Qatar – More Than A World Cup Spot
Qatar’s big news in 2022 is that it’s the host country for the World Cup, but visitors to this small Persian Gulf country during any time will find plenty to explore. Doha is a cosmopolitan city with world class entertainment, luxury hotels, international shopping malls, and restaurants serving cuisine from every corner of the globe.
Doha is a growing cruise port and destination in its own right. Visitors here can stay inside the city, where the majority of Qatar’s population lives, or they can venture out onto the Persian Gulf or into the desert for a safari among the sand dunes or a ride on a camel.
Check out Qatar Tourism to learn more about visiting Qatar.

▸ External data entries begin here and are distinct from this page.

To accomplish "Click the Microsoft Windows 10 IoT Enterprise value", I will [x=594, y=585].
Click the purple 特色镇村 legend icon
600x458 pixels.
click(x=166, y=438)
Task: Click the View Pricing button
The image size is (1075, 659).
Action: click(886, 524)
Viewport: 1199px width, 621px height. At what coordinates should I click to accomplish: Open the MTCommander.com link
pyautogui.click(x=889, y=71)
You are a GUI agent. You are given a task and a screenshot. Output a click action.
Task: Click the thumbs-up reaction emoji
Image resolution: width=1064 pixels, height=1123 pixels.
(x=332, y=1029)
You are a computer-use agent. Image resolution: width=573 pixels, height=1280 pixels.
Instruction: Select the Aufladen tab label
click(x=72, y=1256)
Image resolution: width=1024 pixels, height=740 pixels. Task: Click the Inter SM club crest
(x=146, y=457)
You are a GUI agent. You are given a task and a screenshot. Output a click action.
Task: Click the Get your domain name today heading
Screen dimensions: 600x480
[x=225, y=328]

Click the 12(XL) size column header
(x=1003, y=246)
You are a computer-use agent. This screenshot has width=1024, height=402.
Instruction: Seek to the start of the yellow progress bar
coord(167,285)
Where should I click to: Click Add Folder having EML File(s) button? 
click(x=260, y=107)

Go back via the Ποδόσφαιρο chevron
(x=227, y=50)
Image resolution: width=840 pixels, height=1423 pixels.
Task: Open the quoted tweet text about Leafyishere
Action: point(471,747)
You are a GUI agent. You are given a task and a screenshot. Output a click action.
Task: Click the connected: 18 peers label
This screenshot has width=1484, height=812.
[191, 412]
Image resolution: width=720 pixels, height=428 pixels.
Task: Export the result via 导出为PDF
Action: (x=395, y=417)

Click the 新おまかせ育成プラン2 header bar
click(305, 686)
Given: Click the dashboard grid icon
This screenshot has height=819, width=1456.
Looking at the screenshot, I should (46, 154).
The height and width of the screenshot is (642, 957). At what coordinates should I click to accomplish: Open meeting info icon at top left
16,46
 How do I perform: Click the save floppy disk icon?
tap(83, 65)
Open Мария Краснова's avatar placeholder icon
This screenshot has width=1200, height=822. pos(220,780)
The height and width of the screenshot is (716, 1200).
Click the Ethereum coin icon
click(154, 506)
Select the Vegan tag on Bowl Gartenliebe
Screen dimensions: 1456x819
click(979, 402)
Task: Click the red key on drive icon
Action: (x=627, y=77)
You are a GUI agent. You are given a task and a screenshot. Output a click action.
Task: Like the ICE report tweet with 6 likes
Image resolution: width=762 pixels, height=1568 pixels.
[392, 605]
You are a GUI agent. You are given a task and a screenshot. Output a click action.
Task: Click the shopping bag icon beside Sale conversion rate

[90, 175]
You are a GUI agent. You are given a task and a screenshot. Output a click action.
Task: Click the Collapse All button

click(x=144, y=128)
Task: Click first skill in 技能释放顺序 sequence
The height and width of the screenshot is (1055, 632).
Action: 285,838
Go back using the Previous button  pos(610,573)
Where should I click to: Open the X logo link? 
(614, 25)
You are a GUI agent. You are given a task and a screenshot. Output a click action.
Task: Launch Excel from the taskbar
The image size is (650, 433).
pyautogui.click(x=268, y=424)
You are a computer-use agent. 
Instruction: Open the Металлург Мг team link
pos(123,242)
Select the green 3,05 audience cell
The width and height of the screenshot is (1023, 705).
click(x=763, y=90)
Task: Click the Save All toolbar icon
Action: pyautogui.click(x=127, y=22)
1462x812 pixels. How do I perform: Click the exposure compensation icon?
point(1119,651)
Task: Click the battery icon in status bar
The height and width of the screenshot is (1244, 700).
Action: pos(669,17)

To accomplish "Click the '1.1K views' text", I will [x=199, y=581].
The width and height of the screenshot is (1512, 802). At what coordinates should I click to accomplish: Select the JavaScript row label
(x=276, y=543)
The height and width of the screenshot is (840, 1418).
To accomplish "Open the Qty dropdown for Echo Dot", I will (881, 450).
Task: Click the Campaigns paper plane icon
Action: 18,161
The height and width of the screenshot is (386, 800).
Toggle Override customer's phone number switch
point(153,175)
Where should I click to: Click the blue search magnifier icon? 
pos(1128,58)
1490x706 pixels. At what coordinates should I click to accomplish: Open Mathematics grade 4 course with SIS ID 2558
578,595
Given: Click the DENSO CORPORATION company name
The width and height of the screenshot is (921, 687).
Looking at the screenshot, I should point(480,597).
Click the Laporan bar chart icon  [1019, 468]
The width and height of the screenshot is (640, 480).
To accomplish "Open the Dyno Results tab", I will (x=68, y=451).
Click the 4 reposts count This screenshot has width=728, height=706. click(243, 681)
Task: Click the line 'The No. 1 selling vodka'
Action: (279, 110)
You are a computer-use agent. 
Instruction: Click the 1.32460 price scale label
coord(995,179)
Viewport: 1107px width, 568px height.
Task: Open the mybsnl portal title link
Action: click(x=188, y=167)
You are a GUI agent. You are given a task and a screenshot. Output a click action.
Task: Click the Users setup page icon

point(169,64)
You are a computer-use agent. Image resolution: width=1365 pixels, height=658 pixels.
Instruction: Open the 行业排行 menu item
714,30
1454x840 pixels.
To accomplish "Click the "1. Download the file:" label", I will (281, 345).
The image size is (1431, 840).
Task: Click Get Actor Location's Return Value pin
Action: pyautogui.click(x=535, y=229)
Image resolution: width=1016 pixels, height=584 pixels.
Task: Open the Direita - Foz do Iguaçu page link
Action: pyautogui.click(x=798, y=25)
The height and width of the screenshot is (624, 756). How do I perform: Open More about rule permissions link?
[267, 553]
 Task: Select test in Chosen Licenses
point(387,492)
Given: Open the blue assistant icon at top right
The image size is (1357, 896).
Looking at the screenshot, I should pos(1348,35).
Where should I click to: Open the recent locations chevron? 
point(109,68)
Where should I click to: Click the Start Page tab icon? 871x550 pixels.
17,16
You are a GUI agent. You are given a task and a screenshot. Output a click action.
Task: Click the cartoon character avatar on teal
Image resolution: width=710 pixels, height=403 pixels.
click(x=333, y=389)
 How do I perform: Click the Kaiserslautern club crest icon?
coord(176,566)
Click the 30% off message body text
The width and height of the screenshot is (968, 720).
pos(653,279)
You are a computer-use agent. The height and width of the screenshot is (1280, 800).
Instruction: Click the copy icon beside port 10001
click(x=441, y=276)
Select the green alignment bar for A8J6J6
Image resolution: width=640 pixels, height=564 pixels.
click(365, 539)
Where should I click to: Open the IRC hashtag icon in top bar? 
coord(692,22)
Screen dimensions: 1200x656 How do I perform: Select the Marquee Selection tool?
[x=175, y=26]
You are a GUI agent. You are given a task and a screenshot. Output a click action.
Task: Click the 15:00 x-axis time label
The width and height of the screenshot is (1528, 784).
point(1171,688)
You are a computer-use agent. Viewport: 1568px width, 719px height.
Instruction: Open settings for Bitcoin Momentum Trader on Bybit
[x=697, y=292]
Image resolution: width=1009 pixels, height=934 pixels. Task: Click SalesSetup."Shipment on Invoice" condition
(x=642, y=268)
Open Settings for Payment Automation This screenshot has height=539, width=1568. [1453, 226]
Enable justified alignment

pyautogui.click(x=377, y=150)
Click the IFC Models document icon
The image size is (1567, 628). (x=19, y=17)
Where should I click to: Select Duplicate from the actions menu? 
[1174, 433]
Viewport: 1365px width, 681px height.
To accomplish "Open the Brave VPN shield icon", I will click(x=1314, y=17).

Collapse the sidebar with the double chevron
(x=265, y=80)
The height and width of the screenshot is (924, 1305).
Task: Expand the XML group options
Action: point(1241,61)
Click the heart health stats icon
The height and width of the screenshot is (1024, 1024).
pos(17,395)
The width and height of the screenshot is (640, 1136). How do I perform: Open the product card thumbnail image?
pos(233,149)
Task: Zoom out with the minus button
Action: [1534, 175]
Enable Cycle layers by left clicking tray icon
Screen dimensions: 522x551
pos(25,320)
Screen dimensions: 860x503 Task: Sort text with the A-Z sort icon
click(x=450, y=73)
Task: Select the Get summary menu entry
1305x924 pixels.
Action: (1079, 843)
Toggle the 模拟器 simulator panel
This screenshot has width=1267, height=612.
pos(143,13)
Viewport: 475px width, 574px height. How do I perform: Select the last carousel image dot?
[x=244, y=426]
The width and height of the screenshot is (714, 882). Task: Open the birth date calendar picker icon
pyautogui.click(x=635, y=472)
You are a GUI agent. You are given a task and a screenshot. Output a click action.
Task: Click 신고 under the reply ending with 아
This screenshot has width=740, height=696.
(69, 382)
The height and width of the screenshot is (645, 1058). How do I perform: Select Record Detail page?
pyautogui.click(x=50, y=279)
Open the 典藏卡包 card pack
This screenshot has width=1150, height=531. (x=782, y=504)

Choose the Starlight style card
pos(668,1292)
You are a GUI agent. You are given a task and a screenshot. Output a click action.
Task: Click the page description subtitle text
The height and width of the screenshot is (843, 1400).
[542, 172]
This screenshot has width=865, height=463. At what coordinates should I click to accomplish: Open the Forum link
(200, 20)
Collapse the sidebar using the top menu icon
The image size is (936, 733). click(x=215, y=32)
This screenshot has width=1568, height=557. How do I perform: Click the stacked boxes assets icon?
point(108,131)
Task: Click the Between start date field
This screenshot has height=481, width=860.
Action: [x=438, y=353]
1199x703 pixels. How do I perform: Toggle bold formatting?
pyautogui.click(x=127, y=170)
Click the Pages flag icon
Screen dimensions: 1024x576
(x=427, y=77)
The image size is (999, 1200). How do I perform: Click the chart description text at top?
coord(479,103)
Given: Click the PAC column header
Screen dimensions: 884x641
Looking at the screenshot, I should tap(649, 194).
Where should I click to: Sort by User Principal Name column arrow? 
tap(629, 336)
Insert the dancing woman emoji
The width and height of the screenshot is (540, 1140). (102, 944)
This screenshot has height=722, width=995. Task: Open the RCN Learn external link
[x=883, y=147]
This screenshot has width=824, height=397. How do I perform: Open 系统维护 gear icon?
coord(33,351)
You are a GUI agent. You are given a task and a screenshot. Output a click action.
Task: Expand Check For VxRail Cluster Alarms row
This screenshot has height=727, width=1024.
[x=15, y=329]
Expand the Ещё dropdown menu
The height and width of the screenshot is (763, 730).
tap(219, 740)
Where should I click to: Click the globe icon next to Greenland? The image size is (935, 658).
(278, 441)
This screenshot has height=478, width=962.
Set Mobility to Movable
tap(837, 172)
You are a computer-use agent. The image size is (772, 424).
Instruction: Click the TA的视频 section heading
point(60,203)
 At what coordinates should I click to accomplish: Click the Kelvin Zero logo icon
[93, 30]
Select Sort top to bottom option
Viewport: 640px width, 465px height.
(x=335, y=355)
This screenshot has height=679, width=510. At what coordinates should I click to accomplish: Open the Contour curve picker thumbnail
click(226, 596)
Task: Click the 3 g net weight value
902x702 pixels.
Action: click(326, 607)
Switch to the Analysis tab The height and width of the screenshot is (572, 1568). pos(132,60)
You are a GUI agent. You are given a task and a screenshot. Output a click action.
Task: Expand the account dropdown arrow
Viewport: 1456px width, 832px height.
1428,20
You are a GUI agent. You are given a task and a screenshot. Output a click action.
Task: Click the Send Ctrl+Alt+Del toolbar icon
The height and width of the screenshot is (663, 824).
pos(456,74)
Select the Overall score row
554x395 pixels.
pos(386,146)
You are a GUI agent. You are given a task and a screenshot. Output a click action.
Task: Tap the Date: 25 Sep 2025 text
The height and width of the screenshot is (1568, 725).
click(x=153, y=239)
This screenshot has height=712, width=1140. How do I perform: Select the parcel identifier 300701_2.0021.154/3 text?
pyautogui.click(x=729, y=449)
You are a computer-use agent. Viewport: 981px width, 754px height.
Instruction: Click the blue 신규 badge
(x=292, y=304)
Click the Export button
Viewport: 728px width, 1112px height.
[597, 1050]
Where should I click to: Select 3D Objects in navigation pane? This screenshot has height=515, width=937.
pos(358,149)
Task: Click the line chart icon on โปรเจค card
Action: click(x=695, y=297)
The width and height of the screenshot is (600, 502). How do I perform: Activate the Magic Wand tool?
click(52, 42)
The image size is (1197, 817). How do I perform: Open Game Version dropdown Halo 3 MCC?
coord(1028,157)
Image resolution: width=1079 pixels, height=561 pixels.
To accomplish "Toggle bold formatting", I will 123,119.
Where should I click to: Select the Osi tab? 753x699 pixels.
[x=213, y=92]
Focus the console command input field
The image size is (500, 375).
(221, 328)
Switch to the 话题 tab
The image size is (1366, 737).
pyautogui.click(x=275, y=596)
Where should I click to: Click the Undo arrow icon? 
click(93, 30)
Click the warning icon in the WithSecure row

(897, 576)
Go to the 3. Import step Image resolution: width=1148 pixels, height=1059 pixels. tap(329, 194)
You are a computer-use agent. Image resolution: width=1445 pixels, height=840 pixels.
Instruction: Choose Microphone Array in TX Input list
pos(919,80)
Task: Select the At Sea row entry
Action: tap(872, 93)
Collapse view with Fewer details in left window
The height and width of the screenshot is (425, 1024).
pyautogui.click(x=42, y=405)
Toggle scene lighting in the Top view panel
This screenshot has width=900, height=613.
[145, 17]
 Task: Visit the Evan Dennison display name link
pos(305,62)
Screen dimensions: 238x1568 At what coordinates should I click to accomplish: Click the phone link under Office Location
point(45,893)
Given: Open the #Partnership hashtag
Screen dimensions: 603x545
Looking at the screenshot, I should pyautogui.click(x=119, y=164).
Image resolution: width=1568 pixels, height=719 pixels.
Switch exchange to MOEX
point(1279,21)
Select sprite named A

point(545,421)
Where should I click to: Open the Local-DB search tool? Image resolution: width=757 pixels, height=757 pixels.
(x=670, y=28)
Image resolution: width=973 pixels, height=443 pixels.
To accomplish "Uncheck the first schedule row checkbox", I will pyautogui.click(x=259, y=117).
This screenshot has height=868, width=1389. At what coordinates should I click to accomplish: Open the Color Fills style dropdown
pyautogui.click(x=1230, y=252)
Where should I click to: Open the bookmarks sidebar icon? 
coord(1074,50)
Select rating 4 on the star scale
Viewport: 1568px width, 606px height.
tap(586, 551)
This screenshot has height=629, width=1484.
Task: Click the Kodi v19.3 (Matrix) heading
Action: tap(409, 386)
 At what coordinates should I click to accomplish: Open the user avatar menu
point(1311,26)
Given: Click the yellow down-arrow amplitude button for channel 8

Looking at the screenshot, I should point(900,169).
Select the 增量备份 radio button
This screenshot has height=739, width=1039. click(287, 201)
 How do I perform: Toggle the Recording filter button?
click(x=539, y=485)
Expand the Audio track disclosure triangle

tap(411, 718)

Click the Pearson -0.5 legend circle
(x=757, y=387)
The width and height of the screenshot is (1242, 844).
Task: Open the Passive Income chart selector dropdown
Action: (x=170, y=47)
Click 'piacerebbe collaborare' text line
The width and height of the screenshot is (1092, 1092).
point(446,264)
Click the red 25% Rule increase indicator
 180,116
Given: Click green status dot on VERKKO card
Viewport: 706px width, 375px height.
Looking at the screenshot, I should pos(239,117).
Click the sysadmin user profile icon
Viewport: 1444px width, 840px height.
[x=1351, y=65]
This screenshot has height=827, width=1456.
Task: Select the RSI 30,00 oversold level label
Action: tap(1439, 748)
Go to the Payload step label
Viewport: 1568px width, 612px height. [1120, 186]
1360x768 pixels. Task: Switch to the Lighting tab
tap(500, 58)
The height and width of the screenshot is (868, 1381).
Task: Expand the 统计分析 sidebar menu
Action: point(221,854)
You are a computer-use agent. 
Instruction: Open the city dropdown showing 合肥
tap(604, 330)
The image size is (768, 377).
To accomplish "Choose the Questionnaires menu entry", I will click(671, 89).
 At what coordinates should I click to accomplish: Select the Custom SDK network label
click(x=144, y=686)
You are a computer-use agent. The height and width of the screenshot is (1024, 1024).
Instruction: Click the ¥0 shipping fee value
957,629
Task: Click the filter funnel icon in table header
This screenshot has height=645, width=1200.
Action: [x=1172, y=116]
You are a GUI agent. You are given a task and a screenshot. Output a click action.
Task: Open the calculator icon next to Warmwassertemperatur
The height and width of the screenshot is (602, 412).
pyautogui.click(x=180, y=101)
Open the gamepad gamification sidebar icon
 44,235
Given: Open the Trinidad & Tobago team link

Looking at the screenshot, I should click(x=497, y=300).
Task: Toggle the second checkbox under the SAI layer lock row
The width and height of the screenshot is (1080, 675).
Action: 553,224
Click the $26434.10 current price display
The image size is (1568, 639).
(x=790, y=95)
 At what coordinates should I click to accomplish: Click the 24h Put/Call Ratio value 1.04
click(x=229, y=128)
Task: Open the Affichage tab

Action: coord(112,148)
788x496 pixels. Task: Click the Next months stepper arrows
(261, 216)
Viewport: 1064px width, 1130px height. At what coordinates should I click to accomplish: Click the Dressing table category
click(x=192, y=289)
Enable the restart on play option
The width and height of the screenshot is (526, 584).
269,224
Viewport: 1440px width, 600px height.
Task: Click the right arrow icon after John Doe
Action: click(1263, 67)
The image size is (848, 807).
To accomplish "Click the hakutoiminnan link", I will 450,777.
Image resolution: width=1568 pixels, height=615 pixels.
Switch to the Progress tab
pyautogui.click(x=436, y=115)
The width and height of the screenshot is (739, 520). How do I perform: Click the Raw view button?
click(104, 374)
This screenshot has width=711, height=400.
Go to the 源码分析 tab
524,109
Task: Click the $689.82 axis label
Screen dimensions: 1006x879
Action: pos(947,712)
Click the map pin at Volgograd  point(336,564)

Also called the Spiral Mosque, the official name is the Sheikh Abdulla Bin Zaid Al Mahmoud Islamic Cultural Centre. Non-Muslim visitors can attend Friday prayers in English, and learn about Islamic and Qatari heritage, including traditional Qatari society and culture while sipping a cup of traditional coffee. Fanar is conveniently located near the Museum of Islamic Art and Souq Waqif.
Souq Waqif is a popular attraction in Qatar’s corniche. An open-air market in the traditional Arabic style, the vendors sell everything from Qatar souvenirs to nuts, fruit, spices, and other household goods for local residents doing their weekly shopping. There’s also a falcon souq where visitors can learn about falconry (a popular pastime in the region) and even pose for a photo with a falcon.
Khor Al Adaid Beach
Many of the desert safari tours end at Khor Al Adaid Beach after a long trek across the sand dunes in the south of the country. One of the only parts of the world where desert directly meets the ocean, it’s a great place to take in a sunset to celebrate the end of another exciting day in this fascinating country.
The National Museum of Qatar
The National Museum of Qatar is a distinctive building in a nation of distinctive buildings. Designed by Pritzker Prize-winning archtitect Jean Nouvel, the museum is built around the original palace of Sheikh Abdullah bin Jassim Al-Thani, and the buildings showcase the natural and human history of Qatar.
Guests can learn about the natural flora and fauna of the desert (and the building shape itself takes inspiration from crystalline formations known as the desert rose), including both extinct and extant species such as the oryx, the longhorned ungulate that is a symbol of the country. Visitors will also explore the history of Qatar’s people, from nomadic desert existence to shoreside pearl diving communites, and the development of oil extraction in the mid 20th Century.
Katara Cultural Village
The Katara Cultural Village, taken from an older name derivation of Qatar, is located next to The Pearl. Home to spectacular mosques (including one designed by a woman), a waterfront amphitheater, beach area, and shopping, this central area of Doha should be a stop on every traveler’s itinerary.